== Segment start ==
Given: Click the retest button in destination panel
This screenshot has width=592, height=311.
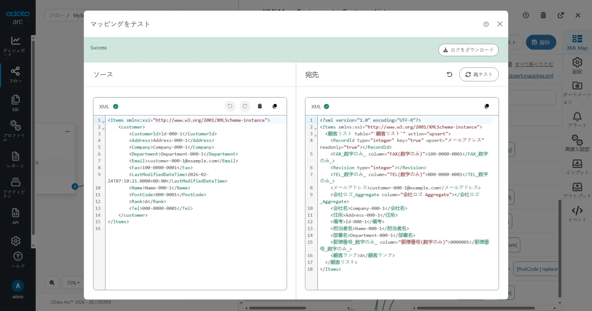Looking at the screenshot, I should tap(478, 75).
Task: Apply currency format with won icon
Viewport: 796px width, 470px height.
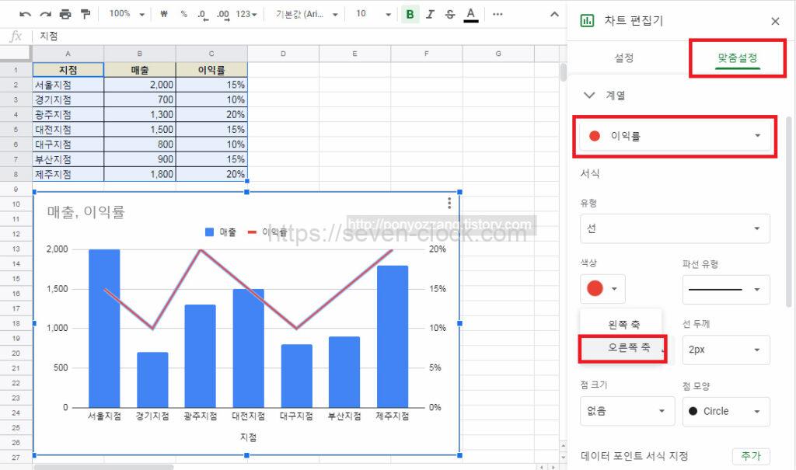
== Segment end ==
* THE PROBLEM
The entries above are to be retyped exactly, with each picture left out.

* ANSWER TO THIS TASK
Given: Click the retest button in destination panel
This screenshot has width=592, height=311.
Looking at the screenshot, I should tap(478, 75).
Task: Apply currency format with won icon
Viewport: 796px width, 470px height.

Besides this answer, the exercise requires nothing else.